Holy moly, that building is one of the prettiest things I’ve ever laid eyes on. The details? Insane. And guess what? Freddie Mercury thought so too. Back in the late ’80s when Queen was touring Eastern Europe, Freddie actually tried to buy the Parliament building. Yeah, you read that right. he Hungarians weren’t exactly thrilled by that, so to make up for it, Freddie sang a Hungarian folk song called “Tavaszi Szél Vizet Áraszt.” For real. There’s video proof. Freddie, you legend.



Oh, and while you’re in the neighborhood—do yourself a favor and take a stroll along the Danube. The views? Absolutely killer. On your way to the Széchenyi Chain Bridge, you’ll stumble upon a pretty heartbreaking monument—the Shoes on the Danube Bank. It’s a sobering reminder from WWII, so bring tissues. Now, speaking of monuments with a bit of drama—right smack in the middle of Budapest, there’s one that’s supposed to honor the Jews who died during the war, but it’s actually a sneaky piece of propaganda. Turns out Hungary was Hitler’s not-so-secret buddy back then. When the bigwigs realized Germany was losing, they tried to rewrite history and make Hungary look like the poor victim instead of the sidekick. Sneaky, huh? Keep that little fact in your back pocket when you visit. If you want to dive into Hungary’s darker past (and I mean really dive), the House of Terror Museum is a must-see. It’s interactive, intense, and trust me—it’ll stick with you for life.
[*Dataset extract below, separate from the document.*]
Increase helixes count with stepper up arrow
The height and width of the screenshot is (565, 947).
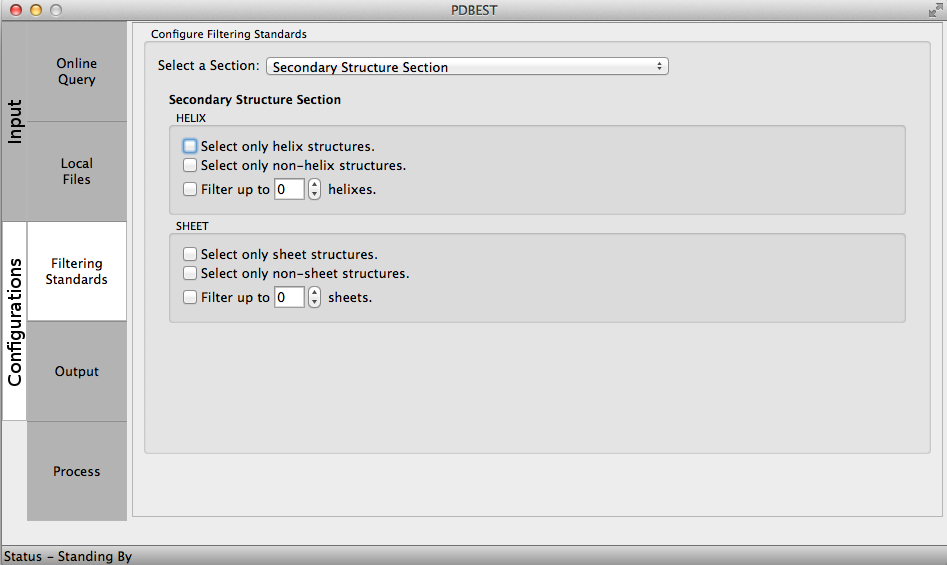[x=314, y=184]
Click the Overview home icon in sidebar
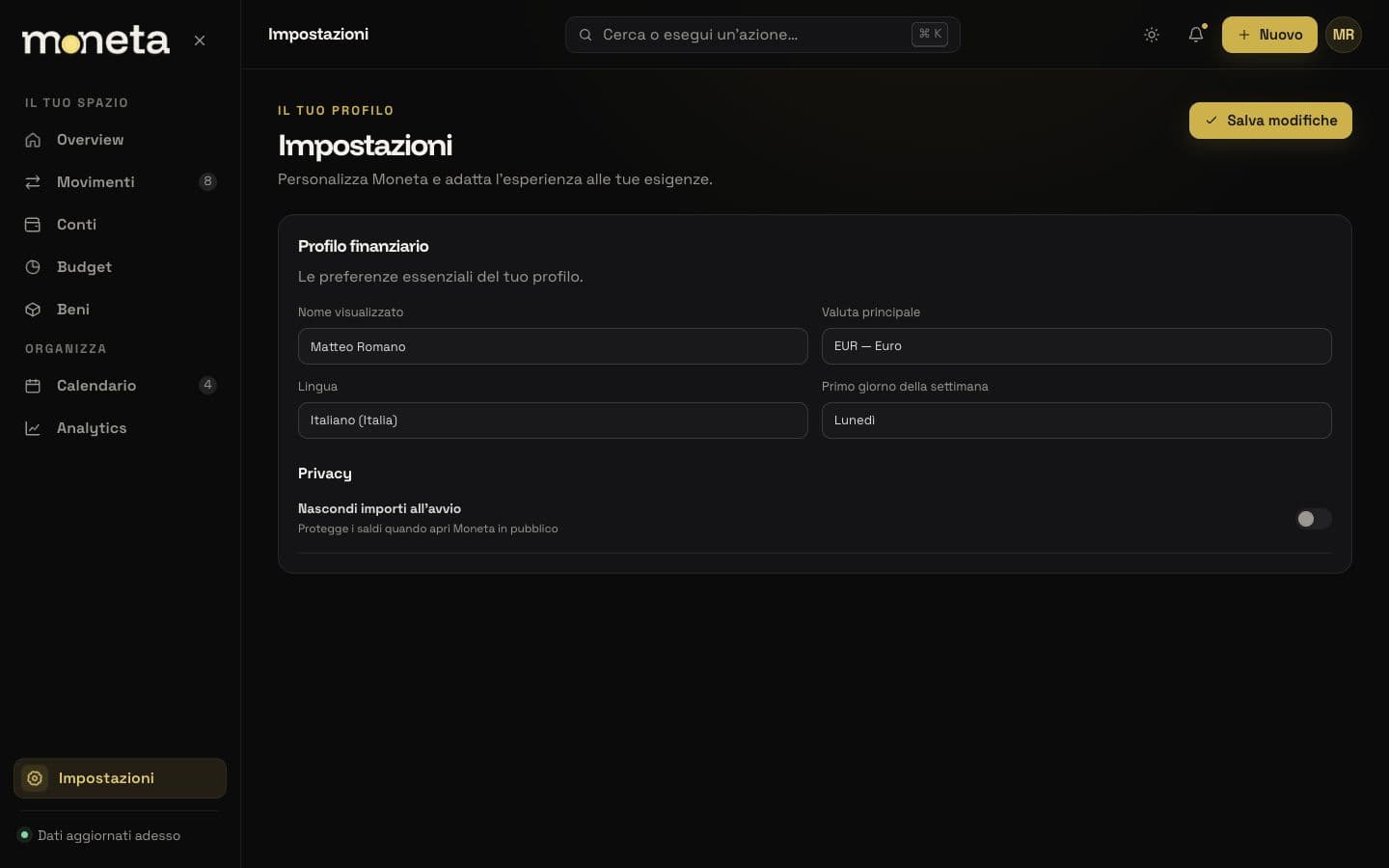The image size is (1389, 868). pyautogui.click(x=33, y=140)
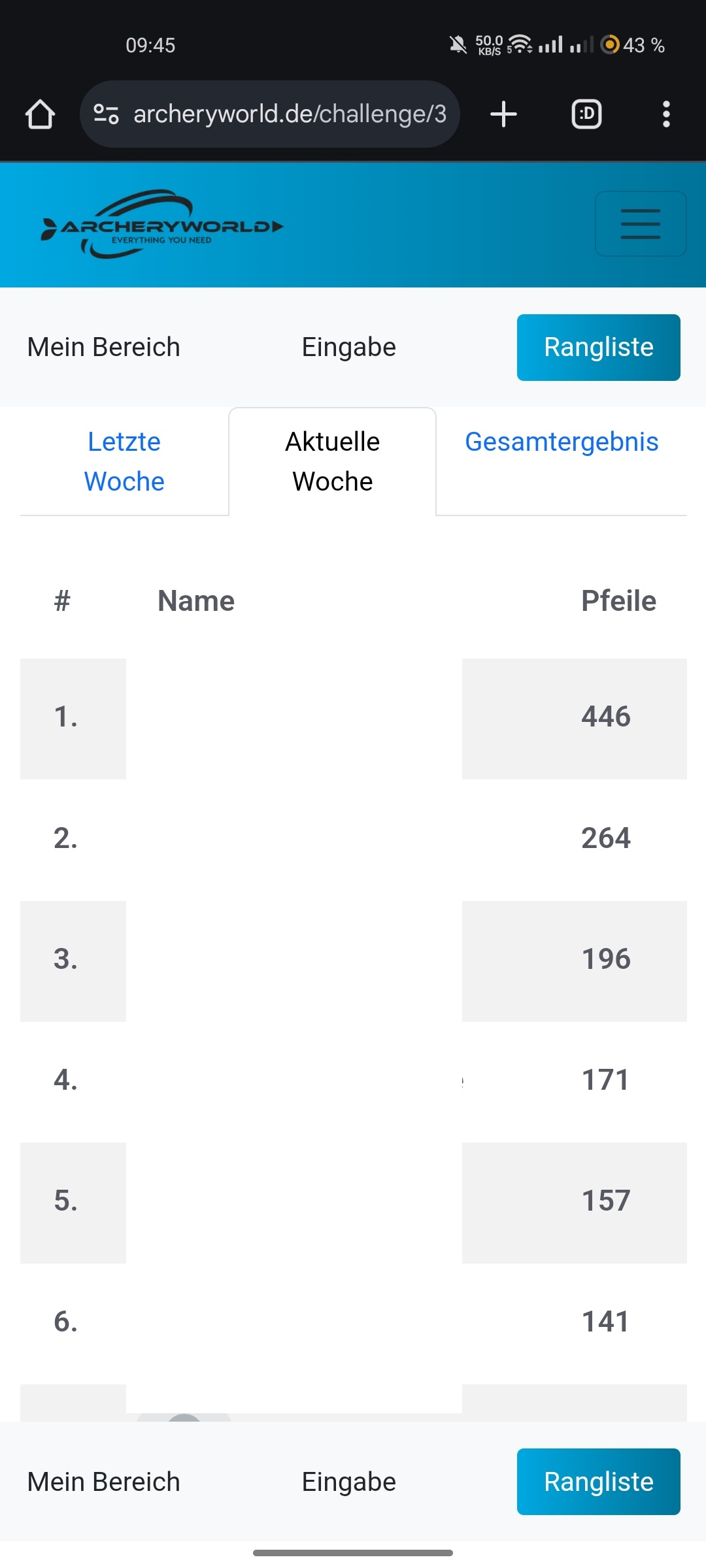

Back to the Danube and 2022—imagine our luck landing in Budapest during Hungary’s National Day. You’d think, “Big deal, fixed date, no surprises.” But nope! In 2022, thanks to a weather forecast fail so bad it cost two meteorologists their jobs, the celebrations got postponed for a whole week. Oops. So there we were at the end of August, chilling by the river with tens of thousands of people, watching Europe’s biggest fireworks show ever. Not too shabby for a rainy forecast, right?



And speaking of the Danube, during my second trip, I hopped on a night cruise (yes, me and a boat). The real reason? To see the Parliament building glowing all golden and magical at night. If boats make you nervous, here’s a pro tip: pick a tour with unlimited prosecco. Yes, unlimited. Getting off the boat was definitely the trickier (and funnier) part. But those views? Worth every wobble.


Oh, and a little Budapest secret: keep your eyes peeled for tiny bronze statues scattered all over the city. They’re like little urban Easter eggs. Snap some pics, get the stories behind them. There’s a mini statue of Count Dracula hiding in City Park (because why not?), and nearby, you’ll find a statue of “Anonymous,” the first Hungarian chronicler—who honestly looks like a Hungarian dementor. No joke.



Almost forgot… WARNING – the water in Budapest is terrible. And I mean the mineral water in supermarkets that’s so weak it couldn’t get you drunk if it tried. My advice? Stick to sparkling water or grab some Evian from Tesco (no commission here, just trying to save any poor soul who might end up with my problem).


Budapest isn’t about the wow factor. It doesn’t flaunt the grandeur of Rome or the elegance of Paris, but it’s a true gem in Central Europe that knows exactly how to seduce its visitors. It pulls you in gently with its unique spirit, making it impossible not to return. This city is all about the little joys — coffee served with a smile, peaceful evening walks along the Danube, and a colorful nightlife that never sleeps. And it’s exactly this unpretentious charm that makes Budapest unforgettable.